Restoring an old bookcase can make your bookcase stronger and last longer. It will add a fresh look to your room and you can rely on it for many years to come. You can restore an old bookcase in a few hours and it is relatively inexpensive compared to buying a new bookcase. You can make your bookcase strong and make repairs, while decorating it any way you desire.
Things You'll Need
- Drop cloth
- Painters tape
- Primer or pre-conditioner
- Paint or stain
- Paint Brushes
- Varnish (optional)
Determine the condition of the bookcase and make any needed repairs. Evaluate all parts of the bookcase including broken shelves or fixtures. Check for loose nails and sand down damaged spots to even out inconsistencies or chips of old paint.
Prepare a workspace. If you are working indoors, move your furniture and other belongings to create space for you to work, and have an area set aside for your supplies. Use drop cloth to protect the floors, and use painters tape to protect walls from paintbrush strokes.
Wash down the bookcase with a damp cloth to remove dirty and other impurities. If you are painting, use a damp cloth. If you are staining your bookcase, wipe it down with a dry cloth.
Sand the bookcase. If you are staining a bookcase, you will need to sand off all of the previous treatments like color or varnish. If you are painting a bookcase, primer will cover previous treatments, so you do not need to sand the entire bookcase.
Prime the bookcase with the appropriate pre-treatment. For wood stains, use a pre-conditioner before applying the stain. If you are painting the bookcase, use the appropriate primer to prep for painting. Oil-based paints need an oil-based primer and a latex paint needs a latex-based primer.

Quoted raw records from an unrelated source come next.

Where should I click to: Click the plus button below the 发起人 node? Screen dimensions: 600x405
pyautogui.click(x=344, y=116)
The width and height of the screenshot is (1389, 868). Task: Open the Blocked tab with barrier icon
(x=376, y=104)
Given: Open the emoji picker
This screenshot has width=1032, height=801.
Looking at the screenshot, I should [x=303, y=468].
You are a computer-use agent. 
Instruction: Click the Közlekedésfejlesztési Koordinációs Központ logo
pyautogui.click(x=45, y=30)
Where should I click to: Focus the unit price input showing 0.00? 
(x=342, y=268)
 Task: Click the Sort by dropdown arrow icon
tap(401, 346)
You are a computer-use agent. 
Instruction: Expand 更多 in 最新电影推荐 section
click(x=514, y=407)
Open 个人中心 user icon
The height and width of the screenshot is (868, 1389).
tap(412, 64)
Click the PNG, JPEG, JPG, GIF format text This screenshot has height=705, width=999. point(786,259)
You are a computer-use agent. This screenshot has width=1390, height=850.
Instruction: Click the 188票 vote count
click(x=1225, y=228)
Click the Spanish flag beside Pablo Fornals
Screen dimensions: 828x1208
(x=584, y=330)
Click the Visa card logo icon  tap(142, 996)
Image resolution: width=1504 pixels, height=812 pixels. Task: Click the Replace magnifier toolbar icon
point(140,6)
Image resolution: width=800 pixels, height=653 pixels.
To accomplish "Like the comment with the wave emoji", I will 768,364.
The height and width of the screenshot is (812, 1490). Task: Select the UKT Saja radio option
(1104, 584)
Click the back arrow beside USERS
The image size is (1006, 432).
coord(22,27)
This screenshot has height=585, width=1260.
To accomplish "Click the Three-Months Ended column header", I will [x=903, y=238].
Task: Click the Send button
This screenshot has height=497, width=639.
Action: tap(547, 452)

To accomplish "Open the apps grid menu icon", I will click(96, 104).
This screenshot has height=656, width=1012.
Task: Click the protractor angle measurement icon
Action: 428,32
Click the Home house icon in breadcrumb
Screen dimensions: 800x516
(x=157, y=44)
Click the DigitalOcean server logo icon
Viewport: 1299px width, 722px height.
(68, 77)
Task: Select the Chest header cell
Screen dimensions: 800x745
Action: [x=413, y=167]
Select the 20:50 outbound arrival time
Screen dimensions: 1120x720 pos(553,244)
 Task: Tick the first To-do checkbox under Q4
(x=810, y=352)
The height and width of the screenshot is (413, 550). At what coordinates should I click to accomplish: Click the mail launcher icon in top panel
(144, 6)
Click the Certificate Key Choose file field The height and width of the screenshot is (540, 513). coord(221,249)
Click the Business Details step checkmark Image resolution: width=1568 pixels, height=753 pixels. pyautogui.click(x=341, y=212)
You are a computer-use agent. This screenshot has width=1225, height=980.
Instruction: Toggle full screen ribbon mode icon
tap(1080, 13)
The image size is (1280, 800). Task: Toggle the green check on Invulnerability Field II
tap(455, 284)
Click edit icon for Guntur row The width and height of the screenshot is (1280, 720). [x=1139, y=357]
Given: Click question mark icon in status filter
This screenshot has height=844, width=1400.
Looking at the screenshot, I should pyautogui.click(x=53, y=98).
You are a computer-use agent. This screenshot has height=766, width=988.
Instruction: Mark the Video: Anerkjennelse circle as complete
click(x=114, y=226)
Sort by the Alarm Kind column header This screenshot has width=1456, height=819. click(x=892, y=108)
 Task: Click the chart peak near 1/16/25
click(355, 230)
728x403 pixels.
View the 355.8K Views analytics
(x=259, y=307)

Paint or stain the bookcase using quality brushes. Quality brushes give a better look to your projects and you will not have to worry about loose hairs in your fresh paint. Use long, even strokes when applying a wood stain or paint. Be sure to apply treatment to edges and challenging areas, such as decorative imprints first.
Polish and decorate your bookcase. Varnish offers superior shine and offers a coat of protection. Decorate your bookcase any way you choose, such as using stencils and fine paint brushes.
Tips & Warnings
- Do not mix and match oil and latex-based products, including pretreatments and varnishes. Determine the method you want to use and buy only supplies for that method.
- Water based paint and stains leave fewer fumes than oil-based. If you are using oil-based products, consider restoring your bookcase outdoors or in a ventilated area. If you must paint or use stains indoors, ventilate the room and wear a respiratory mask.
- Always use paints and stains with caution. Be sure to seclude the work area away from pets and children. Keep all open flames away from your products and read all manufacturer requirements before using.
- Wear a respiratory mask when working indoors.